▶ [INFORMATION PROVIDED]
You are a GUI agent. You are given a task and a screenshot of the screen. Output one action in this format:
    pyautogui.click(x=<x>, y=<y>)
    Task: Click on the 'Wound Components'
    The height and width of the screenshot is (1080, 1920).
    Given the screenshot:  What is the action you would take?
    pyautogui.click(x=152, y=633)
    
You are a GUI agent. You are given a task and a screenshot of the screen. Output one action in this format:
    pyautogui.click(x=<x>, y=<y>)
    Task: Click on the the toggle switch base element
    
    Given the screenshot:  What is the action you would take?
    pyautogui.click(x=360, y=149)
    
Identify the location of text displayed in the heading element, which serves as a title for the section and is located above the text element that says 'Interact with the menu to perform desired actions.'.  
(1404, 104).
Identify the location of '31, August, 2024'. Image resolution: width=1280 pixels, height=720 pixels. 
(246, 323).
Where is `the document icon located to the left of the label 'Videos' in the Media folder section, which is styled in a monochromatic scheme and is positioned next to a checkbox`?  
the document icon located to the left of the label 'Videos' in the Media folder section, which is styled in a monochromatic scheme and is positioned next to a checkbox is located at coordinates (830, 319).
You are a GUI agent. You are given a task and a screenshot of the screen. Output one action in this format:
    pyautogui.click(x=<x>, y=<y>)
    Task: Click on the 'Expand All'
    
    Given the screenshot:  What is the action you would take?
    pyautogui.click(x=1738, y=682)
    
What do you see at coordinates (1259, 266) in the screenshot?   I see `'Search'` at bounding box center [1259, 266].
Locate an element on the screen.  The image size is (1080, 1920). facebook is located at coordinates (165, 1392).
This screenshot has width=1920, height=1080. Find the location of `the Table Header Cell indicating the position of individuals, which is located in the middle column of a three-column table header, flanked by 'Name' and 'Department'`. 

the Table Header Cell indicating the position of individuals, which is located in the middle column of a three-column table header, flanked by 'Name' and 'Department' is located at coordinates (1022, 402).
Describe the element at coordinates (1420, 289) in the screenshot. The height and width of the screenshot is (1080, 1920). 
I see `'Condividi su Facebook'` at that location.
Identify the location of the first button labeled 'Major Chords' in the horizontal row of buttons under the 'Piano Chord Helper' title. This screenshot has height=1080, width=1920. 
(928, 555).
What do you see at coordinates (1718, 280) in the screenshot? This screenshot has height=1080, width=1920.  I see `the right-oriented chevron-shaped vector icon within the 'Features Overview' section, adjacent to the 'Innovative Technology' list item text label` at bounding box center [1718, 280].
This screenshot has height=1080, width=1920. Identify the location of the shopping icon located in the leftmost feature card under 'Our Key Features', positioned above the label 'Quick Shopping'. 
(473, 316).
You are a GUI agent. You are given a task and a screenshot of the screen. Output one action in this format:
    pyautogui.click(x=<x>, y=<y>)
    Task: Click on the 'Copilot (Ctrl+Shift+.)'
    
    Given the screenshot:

▶ [TO BE DONE] Count the lines of the entries above that contain the word "Media". Reply with the number only.

▶ [COMPLETE OUTPUT] 2